| How to complete this task |
Leave out any pictures and transcribe all other data below exactly.

| Saved data entries |
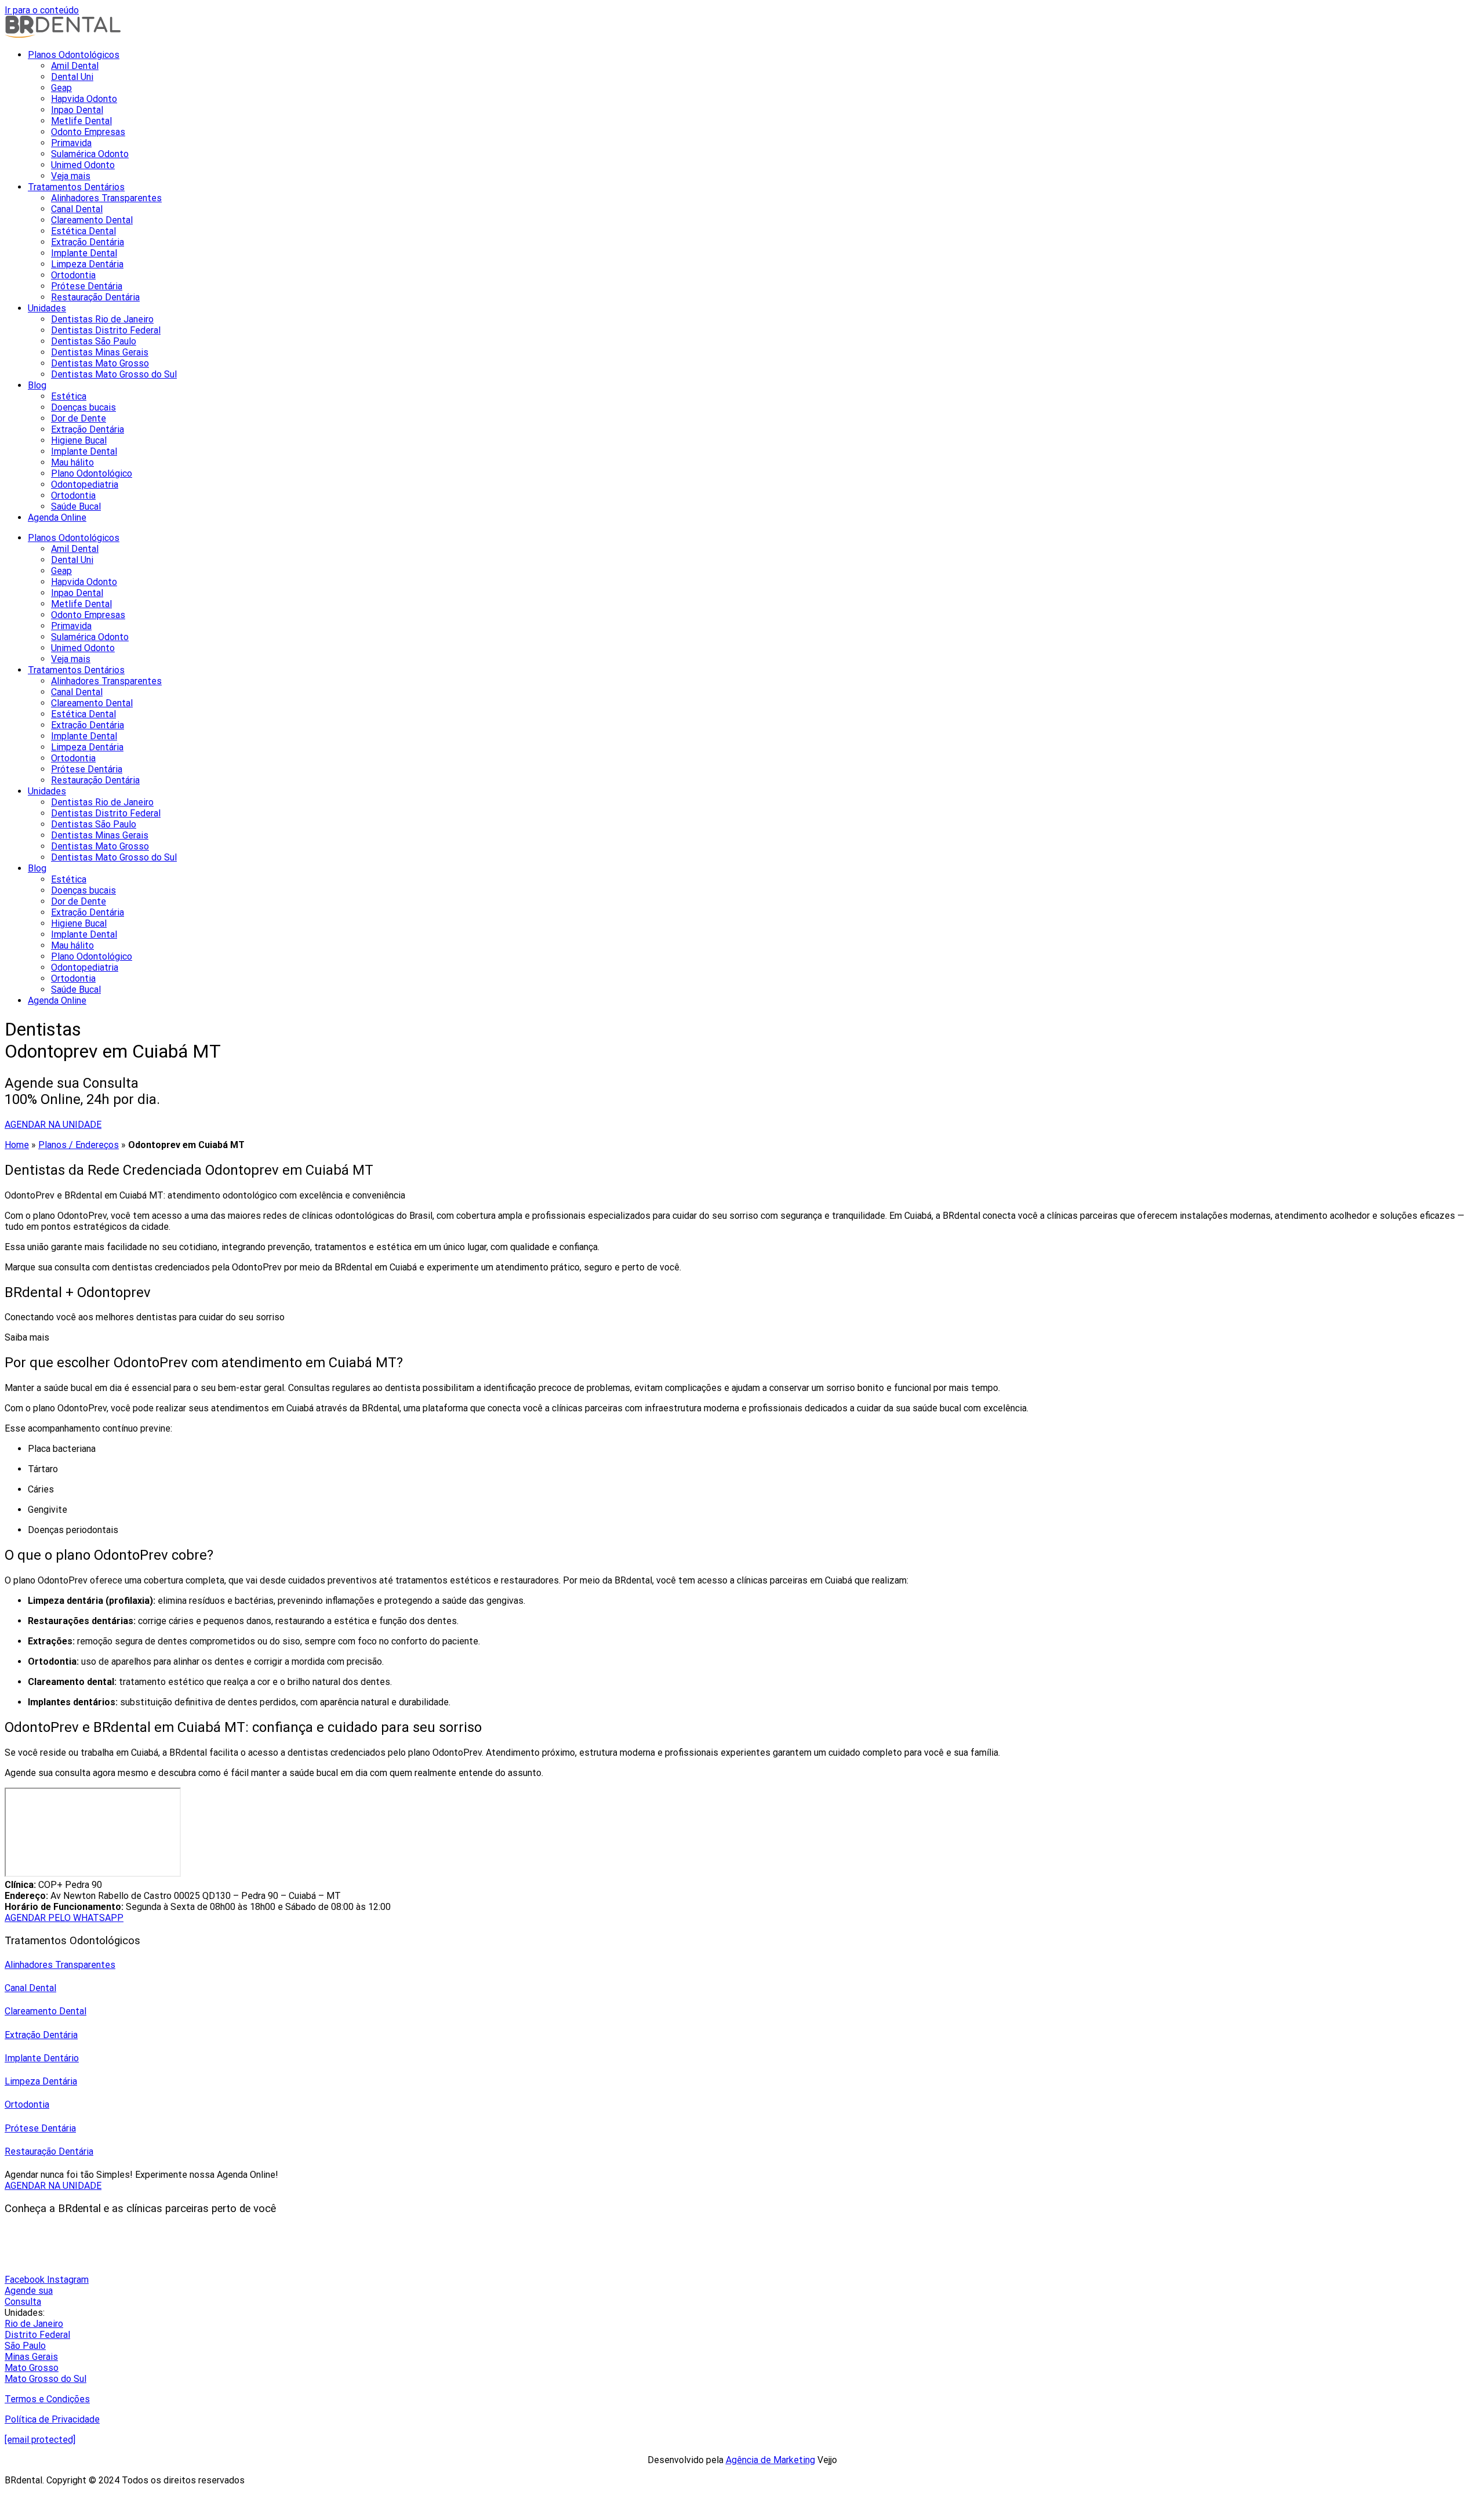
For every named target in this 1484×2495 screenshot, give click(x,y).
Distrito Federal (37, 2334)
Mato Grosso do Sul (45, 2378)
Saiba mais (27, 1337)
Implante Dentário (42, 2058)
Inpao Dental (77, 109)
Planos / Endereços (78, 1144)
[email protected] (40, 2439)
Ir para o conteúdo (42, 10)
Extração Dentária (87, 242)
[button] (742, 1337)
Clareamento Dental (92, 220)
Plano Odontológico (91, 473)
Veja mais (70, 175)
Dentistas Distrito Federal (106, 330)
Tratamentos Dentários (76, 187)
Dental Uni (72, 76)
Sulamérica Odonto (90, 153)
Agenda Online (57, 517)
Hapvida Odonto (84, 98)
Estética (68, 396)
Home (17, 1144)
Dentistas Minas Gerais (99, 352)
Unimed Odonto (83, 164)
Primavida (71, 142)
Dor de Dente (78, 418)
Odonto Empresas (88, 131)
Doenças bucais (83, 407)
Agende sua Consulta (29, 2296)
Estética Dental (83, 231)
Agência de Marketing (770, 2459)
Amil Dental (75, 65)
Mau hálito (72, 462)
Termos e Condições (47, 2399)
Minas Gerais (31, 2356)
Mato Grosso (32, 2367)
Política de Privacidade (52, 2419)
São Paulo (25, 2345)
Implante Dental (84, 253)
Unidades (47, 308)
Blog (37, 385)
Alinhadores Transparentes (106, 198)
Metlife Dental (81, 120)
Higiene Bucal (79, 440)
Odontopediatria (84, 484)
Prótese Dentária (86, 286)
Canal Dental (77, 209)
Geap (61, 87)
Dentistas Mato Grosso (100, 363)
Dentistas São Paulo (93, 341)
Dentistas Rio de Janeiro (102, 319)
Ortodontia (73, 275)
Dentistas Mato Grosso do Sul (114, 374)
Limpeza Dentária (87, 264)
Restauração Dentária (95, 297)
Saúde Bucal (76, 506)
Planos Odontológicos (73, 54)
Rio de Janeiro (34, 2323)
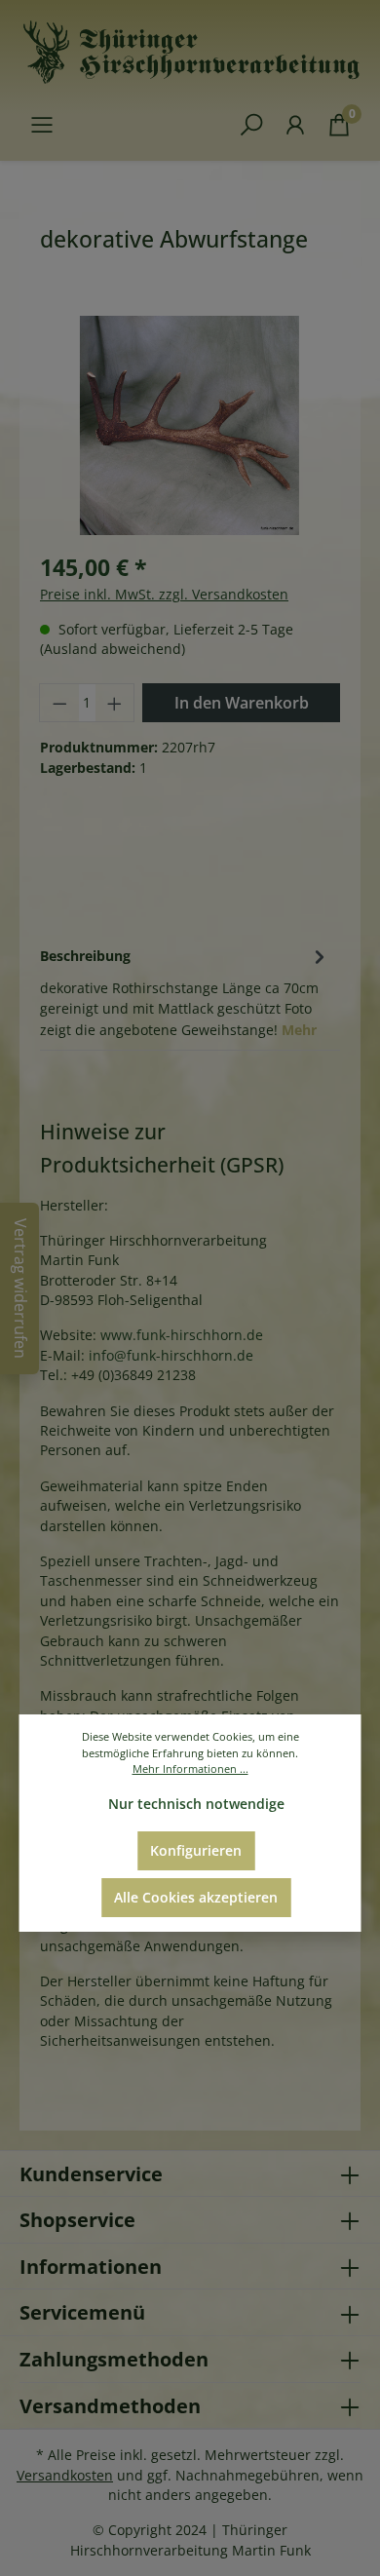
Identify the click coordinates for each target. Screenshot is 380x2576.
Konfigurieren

| Task answer |
For every named target in this 1484×2495 screenshot, give click(x,y).
Distrito Federal (37, 2334)
Mato Grosso do Sul (45, 2378)
Saiba mais (27, 1337)
Implante Dentário (42, 2058)
Inpao Dental (77, 109)
Planos / Endereços (78, 1144)
[email protected] (40, 2439)
Ir para o conteúdo (42, 10)
Extração Dentária (87, 242)
[button] (742, 1337)
Clareamento Dental (92, 220)
Plano Odontológico (91, 473)
Veja mais (70, 175)
Dentistas Distrito Federal (106, 330)
Tratamentos Dentários (76, 187)
Dental Uni (72, 76)
Sulamérica Odonto (90, 153)
Agenda Online (57, 517)
Hapvida Odonto (84, 98)
Estética (68, 396)
Home (17, 1144)
Dentistas Minas Gerais (99, 352)
Unimed Odonto (83, 164)
Primavida (71, 142)
Dor de Dente (78, 418)
Odonto Empresas (88, 131)
Doenças bucais (83, 407)
Agende sua Consulta (29, 2296)
Estética Dental (83, 231)
Agência de Marketing (770, 2459)
Amil Dental (75, 65)
Mau hálito (72, 462)
Termos e Condições (47, 2399)
Minas Gerais (31, 2356)
Mato Grosso (32, 2367)
Política de Privacidade (52, 2419)
São Paulo (25, 2345)
Implante Dental (84, 253)
Unidades (47, 308)
Blog (37, 385)
Alinhadores Transparentes (106, 198)
Metlife Dental (81, 120)
Higiene Bucal (79, 440)
Odontopediatria (84, 484)
Prótese Dentária (86, 286)
Canal Dental (77, 209)
Geap (61, 87)
Dentistas Mato Grosso (100, 363)
Dentistas São Paulo (93, 341)
Dentistas Rio de Janeiro (102, 319)
Ortodontia (73, 275)
Dentistas Mato Grosso do Sul (114, 374)
Limpeza Dentária (87, 264)
Restauração Dentária (95, 297)
Saúde Bucal (76, 506)
Planos Odontológicos (73, 54)
Rio de Janeiro (34, 2323)
Identify the click coordinates for each target. Screenshot is 380x2576.
Konfigurieren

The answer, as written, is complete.